Check the location of the guides. Are they somewhat centered with each other or adjusted on one side?

Best of luck $150 seems like a deal.

Al

Nails only hold themselves.


----------



## pweller (Mar 10, 2014)

I think a lot of the 14" saws are pretty similar. That's probably another Taiwan-made saw, seemingly just like every other brand these days. I just bought an older Jet 14" which looks very similar to the Harbor Freight saw, and that Wilton. Mine is a metal/wood saw, like that Wilton (there's the extra box behind the saw which encloses a multi-step pulley).

For $150, I'd make sure it works properly. Turn it on and let it run for a minute or two, and make sure it isn't tossing the blade off the wheels. If it vibrates, it probably just needs a new drive belt. 

The nice thing about these 'generic' 14" bandsaws is that the parts are generally, somewhat, interchangeable. I was able to find what I needed for my Jet, even though it is from about 1990.

I wouldn't get too worked up over the brand name. Even now, I think Grizzly, Jet, Powermatic, SawStop, and other brands are all coming out of the same factory in Taiwan. Ridgid and Porter Cable make a similar model, though they might be made in China. The brand name can help if you choose to resell the saw later on, but I don't think it means much regarding the saws usability.

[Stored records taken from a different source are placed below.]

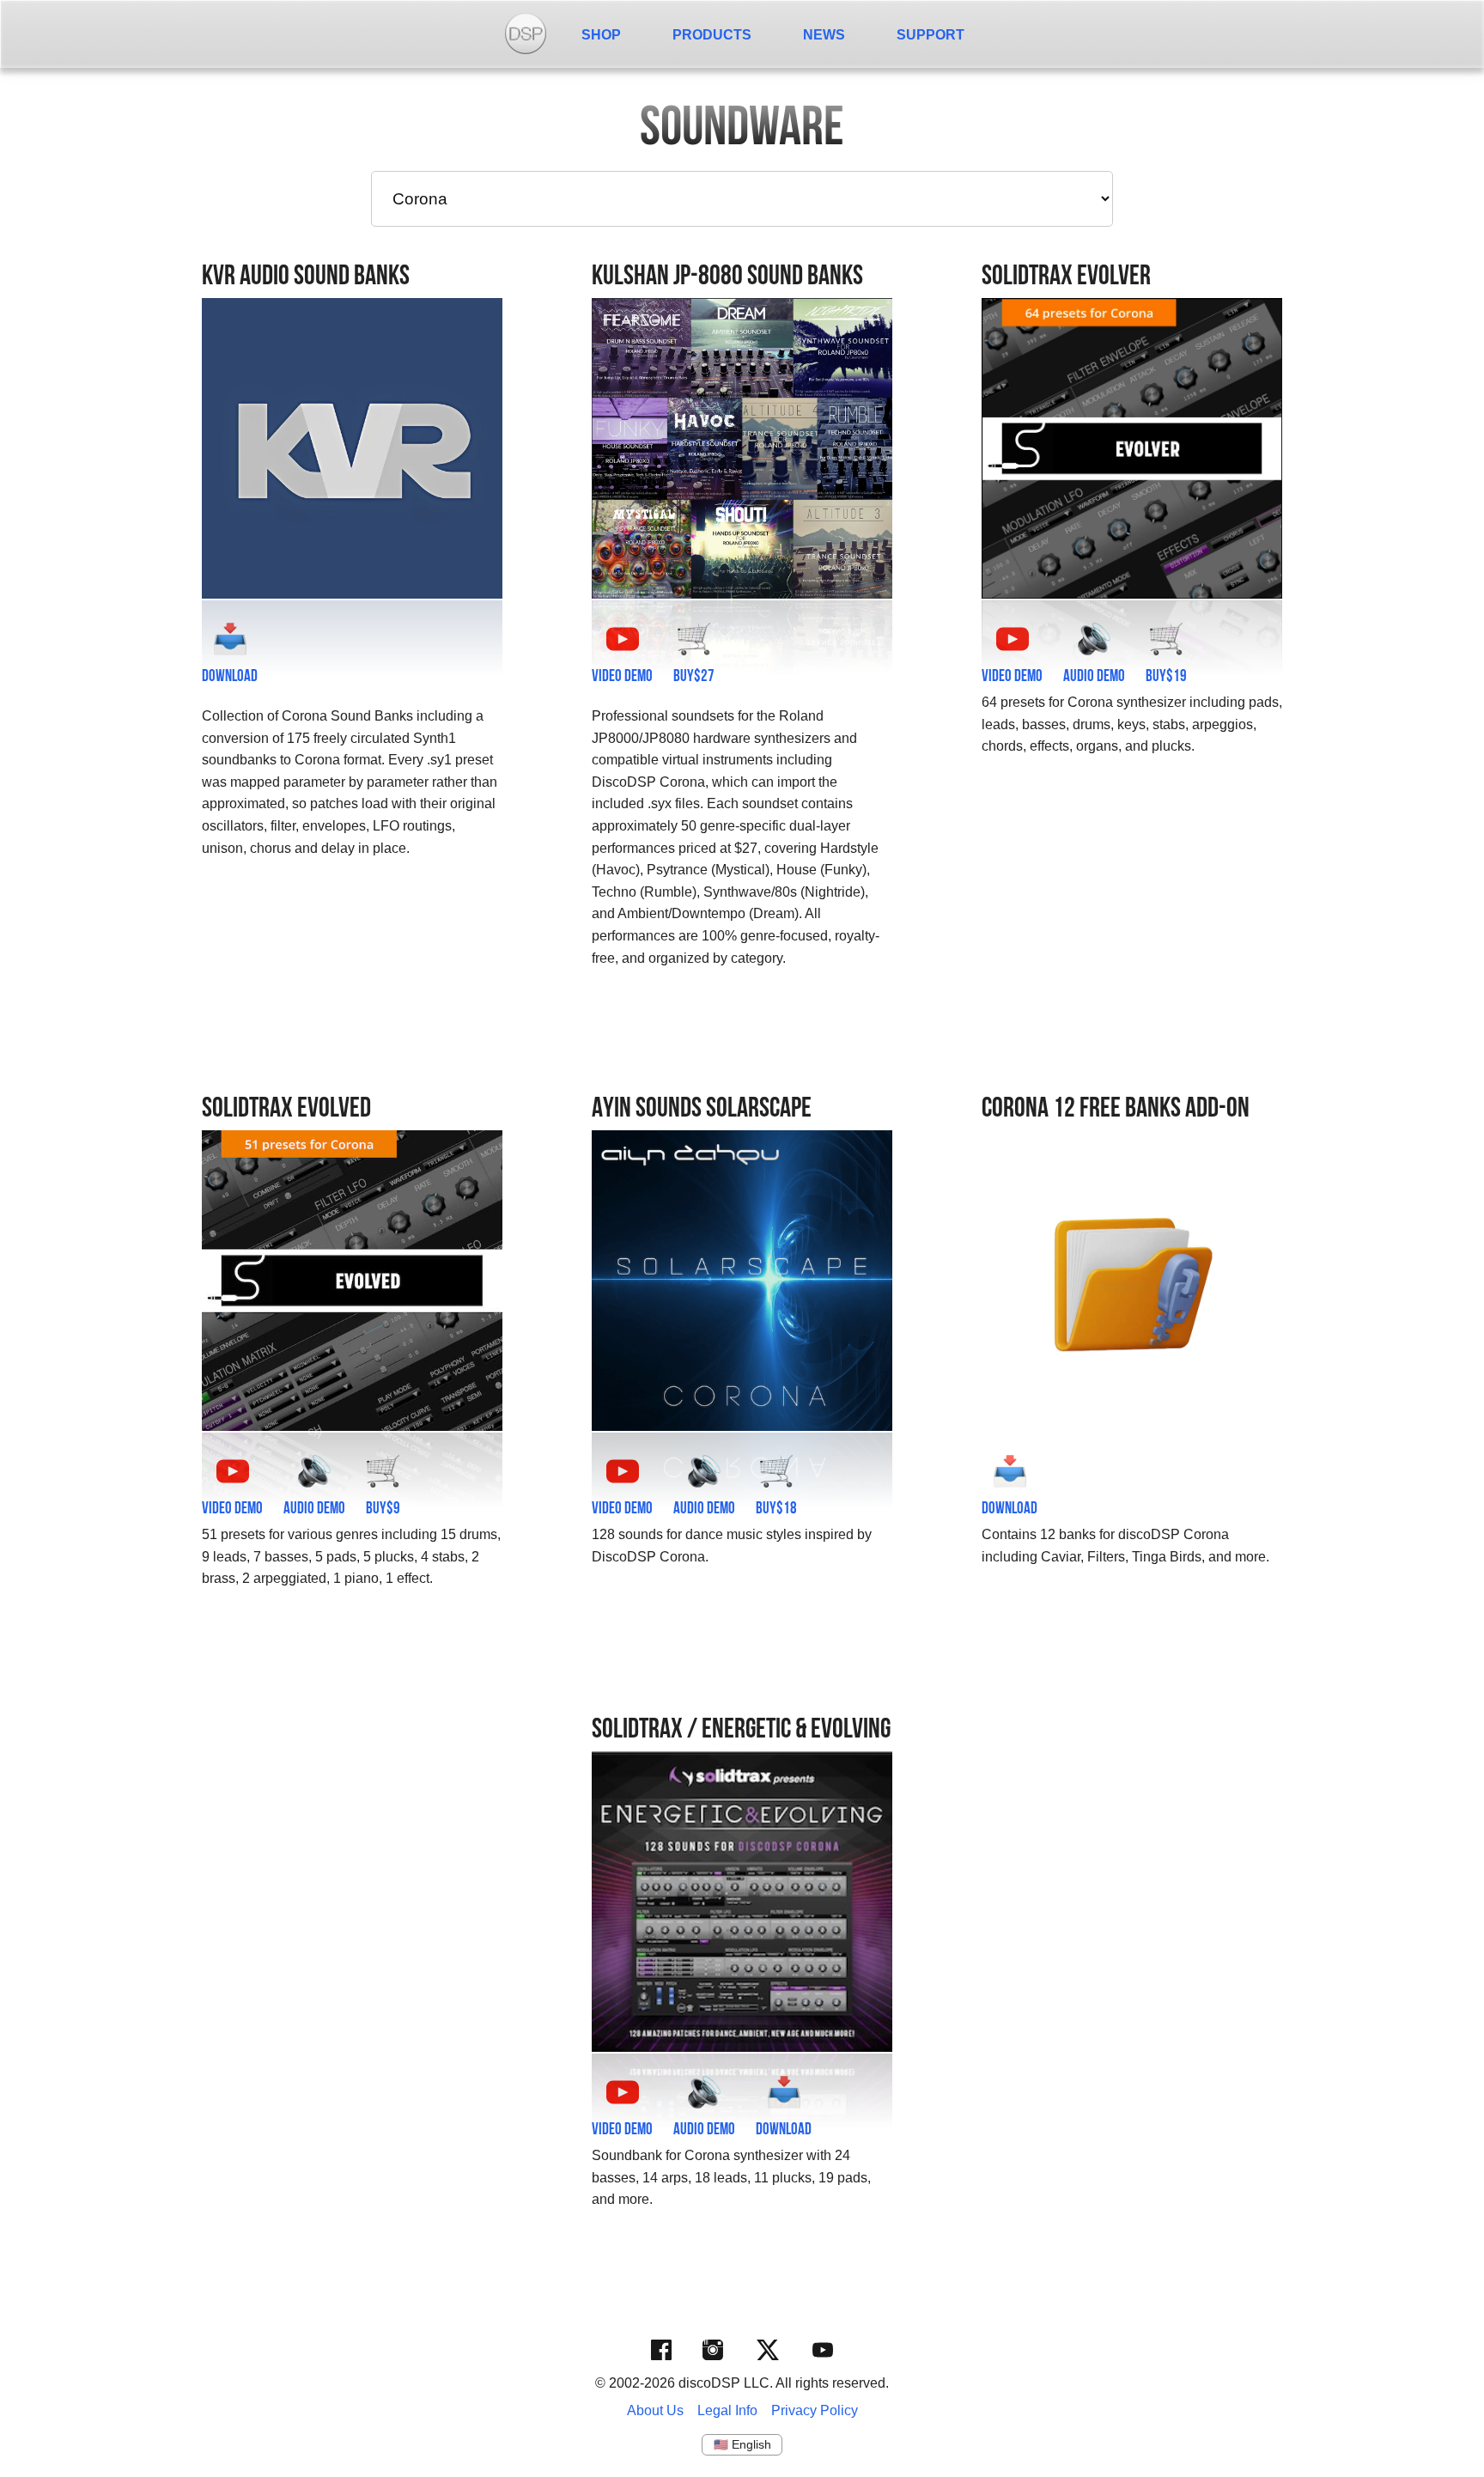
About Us (655, 2410)
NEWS (824, 34)
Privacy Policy (814, 2410)
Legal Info (727, 2410)
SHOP (601, 34)
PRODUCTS (711, 34)
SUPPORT (930, 34)
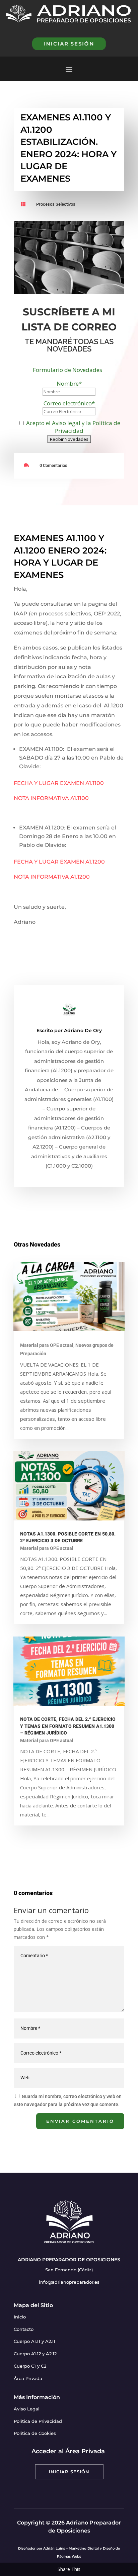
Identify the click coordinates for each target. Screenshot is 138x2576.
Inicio (20, 2316)
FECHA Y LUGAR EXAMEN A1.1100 (59, 783)
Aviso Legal (27, 2408)
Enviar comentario (80, 2121)
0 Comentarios (53, 465)
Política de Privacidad (38, 2421)
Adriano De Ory (83, 1030)
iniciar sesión (69, 43)
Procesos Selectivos (55, 204)
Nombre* (69, 383)
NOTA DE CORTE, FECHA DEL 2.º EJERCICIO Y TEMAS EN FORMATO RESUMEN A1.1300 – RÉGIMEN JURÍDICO (68, 1726)
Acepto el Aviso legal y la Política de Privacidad (72, 427)
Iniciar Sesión (69, 2471)
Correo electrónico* (69, 403)
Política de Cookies (35, 2433)
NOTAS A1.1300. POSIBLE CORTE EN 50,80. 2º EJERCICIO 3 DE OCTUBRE (68, 1537)
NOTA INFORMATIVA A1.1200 (52, 877)
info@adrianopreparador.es (69, 2282)
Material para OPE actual (46, 1345)
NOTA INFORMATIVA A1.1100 (51, 798)
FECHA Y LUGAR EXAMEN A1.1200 (59, 862)
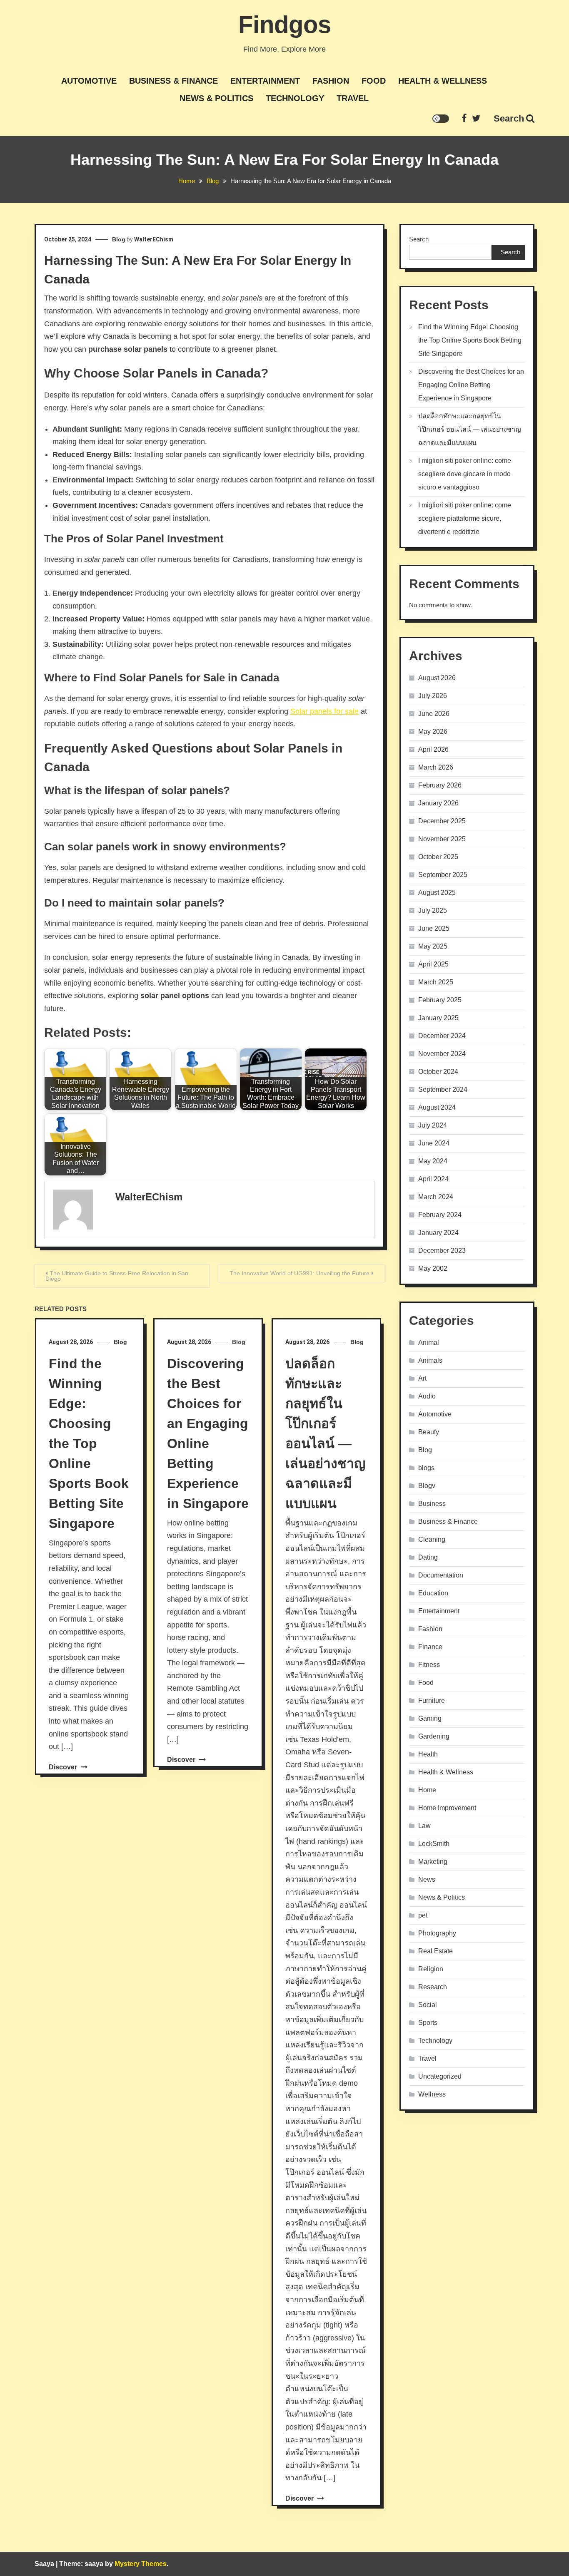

I agree with Al above. One other thing, I'd want to know why the person is selling the saw. I see a lot of wood in the photo. I wonder if it's worn out, or not working properly. A lot of saws are sold by individuals, and they are either moving or not using the saw anymore. This doesn't quite look like that.... You don't want to buy someone else's problems, unless you buy it cheap.


----------



## gus1962 (Jan 9, 2013)

It's a decent deal, go for it. Few tips here in getting use band saw


----------



## ryan50hrl (Jun 30, 2012)

Well even though the guy made an appointment to sell it to me, he sold it earlier in the day....back to looking.


----------



## Jim Jakosh (Dec 18, 2014)

I just bought one from the high school for our church shop for $150 and it works very good. I don't exactly know why they have a oil bath gear box in it, but we had to search to find the oil filler. We had to take off the belt cover and it is a allen drive screw plug in the top of the casting. some yahoo drilled a hole in that plug and when we tilted it on its back to transport it, oil leaked all over the back of it.
It is all tuned up now and runs beautifully. I just wish it had a fence on it like a Grizzly Ultimate saw! I think $300 would still be a good price for it.
Wilton makes some fine woodworking vises too!
Jim


----------